Start EXTRACTED DATA

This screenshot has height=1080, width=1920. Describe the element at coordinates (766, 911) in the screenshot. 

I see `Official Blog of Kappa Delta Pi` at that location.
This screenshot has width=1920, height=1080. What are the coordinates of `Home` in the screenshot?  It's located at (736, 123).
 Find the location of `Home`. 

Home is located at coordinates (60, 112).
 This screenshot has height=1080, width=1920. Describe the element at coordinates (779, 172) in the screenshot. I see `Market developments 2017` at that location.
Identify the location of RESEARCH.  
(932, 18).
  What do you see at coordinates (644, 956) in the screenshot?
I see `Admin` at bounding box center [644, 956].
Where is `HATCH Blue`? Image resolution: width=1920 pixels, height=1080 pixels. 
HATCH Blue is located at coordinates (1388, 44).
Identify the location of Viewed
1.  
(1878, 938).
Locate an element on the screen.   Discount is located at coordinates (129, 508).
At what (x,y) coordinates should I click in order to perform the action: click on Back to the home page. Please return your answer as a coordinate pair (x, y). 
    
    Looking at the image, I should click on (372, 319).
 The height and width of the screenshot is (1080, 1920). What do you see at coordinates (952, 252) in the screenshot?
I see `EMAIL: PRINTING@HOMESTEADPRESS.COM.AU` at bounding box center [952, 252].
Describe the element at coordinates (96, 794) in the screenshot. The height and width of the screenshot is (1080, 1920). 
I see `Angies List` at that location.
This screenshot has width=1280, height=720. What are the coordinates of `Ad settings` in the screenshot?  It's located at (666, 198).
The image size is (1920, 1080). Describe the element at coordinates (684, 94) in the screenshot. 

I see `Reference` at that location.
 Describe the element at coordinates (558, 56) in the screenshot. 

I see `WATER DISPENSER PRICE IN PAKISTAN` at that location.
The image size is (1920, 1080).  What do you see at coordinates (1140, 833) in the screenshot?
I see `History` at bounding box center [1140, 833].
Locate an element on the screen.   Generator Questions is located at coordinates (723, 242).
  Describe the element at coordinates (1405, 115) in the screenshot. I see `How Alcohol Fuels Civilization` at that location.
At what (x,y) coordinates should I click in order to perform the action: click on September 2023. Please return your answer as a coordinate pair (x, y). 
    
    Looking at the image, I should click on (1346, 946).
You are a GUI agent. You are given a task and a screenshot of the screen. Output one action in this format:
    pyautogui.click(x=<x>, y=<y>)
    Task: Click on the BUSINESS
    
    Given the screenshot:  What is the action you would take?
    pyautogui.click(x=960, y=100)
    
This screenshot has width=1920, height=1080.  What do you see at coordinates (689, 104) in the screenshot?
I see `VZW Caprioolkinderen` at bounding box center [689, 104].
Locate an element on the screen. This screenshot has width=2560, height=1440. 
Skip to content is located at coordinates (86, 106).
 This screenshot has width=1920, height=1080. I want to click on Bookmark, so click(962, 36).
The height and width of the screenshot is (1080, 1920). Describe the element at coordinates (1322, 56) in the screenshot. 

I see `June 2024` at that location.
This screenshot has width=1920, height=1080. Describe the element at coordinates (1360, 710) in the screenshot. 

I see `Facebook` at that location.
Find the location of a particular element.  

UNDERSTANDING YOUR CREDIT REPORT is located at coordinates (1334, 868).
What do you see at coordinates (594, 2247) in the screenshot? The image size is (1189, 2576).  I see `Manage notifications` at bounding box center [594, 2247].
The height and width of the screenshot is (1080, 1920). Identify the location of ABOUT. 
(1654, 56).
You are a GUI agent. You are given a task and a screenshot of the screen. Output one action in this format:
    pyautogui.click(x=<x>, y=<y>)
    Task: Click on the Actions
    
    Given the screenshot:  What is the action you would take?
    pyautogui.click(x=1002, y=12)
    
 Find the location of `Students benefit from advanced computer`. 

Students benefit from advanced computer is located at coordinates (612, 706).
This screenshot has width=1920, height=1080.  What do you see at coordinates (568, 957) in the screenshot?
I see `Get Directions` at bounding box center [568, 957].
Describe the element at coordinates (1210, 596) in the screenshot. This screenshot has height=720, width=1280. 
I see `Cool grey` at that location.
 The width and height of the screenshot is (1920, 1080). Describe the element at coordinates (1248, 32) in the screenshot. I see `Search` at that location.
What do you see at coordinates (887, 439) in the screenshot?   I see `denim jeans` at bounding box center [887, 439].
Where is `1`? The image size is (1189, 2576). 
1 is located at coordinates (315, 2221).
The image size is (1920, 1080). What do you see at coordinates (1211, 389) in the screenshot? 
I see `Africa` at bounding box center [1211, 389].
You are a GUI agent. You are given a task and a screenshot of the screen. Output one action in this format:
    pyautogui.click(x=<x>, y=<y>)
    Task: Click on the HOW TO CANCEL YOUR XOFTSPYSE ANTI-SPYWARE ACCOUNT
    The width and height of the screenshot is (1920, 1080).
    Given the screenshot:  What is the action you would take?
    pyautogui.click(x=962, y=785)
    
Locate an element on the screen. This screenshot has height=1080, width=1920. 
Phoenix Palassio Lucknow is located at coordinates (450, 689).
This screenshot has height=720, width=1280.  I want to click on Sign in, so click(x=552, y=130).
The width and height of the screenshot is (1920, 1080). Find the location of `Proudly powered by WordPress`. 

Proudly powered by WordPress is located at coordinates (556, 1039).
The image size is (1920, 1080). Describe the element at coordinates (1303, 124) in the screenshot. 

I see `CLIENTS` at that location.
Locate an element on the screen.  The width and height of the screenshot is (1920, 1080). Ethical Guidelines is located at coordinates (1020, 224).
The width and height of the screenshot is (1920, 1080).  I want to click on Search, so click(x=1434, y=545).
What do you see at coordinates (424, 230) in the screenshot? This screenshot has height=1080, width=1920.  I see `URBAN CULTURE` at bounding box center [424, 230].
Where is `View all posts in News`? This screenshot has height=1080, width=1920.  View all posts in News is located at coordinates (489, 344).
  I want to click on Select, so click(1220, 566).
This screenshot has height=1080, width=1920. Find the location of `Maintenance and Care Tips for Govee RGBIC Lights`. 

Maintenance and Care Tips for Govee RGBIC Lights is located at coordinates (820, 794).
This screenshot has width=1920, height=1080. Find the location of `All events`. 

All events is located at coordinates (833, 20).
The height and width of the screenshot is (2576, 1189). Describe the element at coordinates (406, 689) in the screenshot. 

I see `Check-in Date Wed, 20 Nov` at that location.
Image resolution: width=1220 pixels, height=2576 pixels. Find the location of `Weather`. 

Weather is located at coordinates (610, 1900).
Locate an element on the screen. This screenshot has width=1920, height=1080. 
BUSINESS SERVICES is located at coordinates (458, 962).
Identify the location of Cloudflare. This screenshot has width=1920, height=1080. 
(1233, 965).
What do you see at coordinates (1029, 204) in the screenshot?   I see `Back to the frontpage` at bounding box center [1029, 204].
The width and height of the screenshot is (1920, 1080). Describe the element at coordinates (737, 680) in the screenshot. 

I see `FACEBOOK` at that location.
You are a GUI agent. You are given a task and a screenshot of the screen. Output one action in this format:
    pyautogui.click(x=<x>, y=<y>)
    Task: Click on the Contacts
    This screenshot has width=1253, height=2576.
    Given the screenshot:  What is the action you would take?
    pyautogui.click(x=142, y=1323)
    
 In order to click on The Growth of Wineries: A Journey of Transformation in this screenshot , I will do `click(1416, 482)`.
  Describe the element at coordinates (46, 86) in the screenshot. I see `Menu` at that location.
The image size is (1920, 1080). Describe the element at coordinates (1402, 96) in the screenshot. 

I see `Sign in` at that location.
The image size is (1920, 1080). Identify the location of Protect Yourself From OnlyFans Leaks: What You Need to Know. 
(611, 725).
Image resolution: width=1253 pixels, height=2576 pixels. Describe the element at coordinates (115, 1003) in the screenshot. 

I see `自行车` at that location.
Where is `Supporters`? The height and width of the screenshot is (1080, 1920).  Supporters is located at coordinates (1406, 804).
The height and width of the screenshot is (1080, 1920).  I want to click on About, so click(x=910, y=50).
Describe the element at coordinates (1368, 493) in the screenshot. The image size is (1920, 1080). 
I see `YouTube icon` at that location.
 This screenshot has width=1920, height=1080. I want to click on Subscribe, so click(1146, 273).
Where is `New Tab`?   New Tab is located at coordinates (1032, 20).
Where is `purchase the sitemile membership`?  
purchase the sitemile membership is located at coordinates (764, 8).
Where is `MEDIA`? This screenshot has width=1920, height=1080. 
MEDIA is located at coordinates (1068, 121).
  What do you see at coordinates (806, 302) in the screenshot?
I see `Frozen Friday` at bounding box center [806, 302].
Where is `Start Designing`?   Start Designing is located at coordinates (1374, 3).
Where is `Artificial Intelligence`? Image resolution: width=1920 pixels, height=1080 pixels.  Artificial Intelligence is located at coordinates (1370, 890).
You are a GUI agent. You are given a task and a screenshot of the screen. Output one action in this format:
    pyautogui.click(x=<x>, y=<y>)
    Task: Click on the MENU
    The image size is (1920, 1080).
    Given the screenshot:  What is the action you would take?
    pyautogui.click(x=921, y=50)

End EXTRACTED DATA

* _THE PROBLEM_: Revise the stretch from the start of the items through the line that contains "coordinates (129, 508).", putting "Pinpoint" in place of "Identify" and leaving all else unchanged.

* _WRITTEN SOLUTION_:
This screenshot has height=1080, width=1920. Describe the element at coordinates (766, 911) in the screenshot. 

I see `Official Blog of Kappa Delta Pi` at that location.
This screenshot has width=1920, height=1080. What are the coordinates of `Home` in the screenshot?  It's located at (736, 123).
 Find the location of `Home`. 

Home is located at coordinates (60, 112).
 This screenshot has height=1080, width=1920. Describe the element at coordinates (779, 172) in the screenshot. I see `Market developments 2017` at that location.
Pinpoint the location of RESEARCH.  
(932, 18).
  What do you see at coordinates (644, 956) in the screenshot?
I see `Admin` at bounding box center [644, 956].
Where is `HATCH Blue`? Image resolution: width=1920 pixels, height=1080 pixels. 
HATCH Blue is located at coordinates (1388, 44).
Pinpoint the location of Viewed
1.  
(1878, 938).
Locate an element on the screen.   Discount is located at coordinates (129, 508).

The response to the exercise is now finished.